This problem comes from at least two major sources. First is that there simply aren't enough data points to fit a complex model reliably. Second is that you have tried multiple transformations and combinations of both predictors and the outcome variable, and even proposed an alternate outcome variable in the form of Log(Y)/x1, after you saw the results. There is a place for exploratory data analysis, but then you have violated the assumptions needed to draw inference from F-statistics, $R^2$ values, and p-values.
That means that your attempts to improve measures like F-statistics by further transforming your data will probably just be giving you even more overfitting of a small data set, instead of a model that will describe the underlying population better. That's not good statistical practice.
There are ways to deal properly with the problem of too many predictors for two few cases. Frank Harrell's course notes and book discusses the general problem of regression modeling and ways to combine predictors intelligently without looking at outcomes. There are methods like LASSO that can select from among a set of predictors but adjust regression coefficient values to minimize the associated overfitting. An Introduction to Statistical Learning illustrates that and other approaches to the problem.

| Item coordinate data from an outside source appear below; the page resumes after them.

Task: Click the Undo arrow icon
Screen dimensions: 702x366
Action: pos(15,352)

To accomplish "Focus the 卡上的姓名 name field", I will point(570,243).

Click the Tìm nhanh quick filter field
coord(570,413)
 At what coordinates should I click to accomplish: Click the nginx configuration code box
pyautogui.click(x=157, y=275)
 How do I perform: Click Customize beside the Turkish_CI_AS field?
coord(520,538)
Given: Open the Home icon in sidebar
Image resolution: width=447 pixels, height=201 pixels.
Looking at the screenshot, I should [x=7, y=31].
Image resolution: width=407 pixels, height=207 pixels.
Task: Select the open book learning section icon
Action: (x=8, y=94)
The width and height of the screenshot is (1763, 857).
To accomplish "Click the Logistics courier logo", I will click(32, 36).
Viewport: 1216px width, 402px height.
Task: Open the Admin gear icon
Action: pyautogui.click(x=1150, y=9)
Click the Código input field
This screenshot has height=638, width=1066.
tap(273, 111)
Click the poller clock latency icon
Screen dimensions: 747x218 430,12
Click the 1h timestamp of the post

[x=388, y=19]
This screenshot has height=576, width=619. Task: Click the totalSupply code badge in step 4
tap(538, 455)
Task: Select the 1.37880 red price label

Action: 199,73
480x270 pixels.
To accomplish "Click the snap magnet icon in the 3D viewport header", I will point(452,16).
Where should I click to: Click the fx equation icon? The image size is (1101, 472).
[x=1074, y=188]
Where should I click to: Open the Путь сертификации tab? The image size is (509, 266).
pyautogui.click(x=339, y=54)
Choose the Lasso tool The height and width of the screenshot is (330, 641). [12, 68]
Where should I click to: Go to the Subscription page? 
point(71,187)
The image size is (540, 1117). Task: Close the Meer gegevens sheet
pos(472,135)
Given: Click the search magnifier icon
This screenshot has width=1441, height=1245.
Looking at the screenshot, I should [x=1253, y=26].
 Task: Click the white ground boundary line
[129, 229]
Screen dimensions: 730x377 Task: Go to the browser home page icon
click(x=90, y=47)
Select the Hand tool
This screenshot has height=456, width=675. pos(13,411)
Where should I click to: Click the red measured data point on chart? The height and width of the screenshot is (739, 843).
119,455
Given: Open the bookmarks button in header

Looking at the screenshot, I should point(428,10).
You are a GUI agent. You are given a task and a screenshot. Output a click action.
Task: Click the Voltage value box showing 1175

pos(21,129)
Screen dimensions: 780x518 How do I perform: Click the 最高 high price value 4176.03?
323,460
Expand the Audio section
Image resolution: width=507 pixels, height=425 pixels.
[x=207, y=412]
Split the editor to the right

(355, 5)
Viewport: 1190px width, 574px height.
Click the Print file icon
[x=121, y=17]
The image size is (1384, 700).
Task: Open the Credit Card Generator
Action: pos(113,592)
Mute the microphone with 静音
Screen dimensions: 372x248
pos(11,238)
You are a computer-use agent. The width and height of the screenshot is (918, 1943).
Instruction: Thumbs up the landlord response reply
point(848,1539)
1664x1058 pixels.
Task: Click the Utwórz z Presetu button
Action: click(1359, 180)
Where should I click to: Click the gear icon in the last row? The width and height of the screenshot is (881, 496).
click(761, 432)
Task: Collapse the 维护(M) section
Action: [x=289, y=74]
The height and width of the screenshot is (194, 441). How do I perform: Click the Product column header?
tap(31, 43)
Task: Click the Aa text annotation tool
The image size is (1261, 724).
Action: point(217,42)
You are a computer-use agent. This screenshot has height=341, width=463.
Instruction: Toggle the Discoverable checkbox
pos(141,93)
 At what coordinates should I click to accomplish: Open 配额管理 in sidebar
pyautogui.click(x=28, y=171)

Finally, don't forget to apply your understanding of the subject matter intelligently. For example, if your understanding of the subject matter (not including having seen these results) suggests that an outcome variable like Log(Y)/x1 makes sense, then there could be a strong argument to build your model based on that outcome. But that decision would best be made based on your understanding of what Y, Log(Y), and x1 mean for your data--not that it just happened to fit this particular data sample.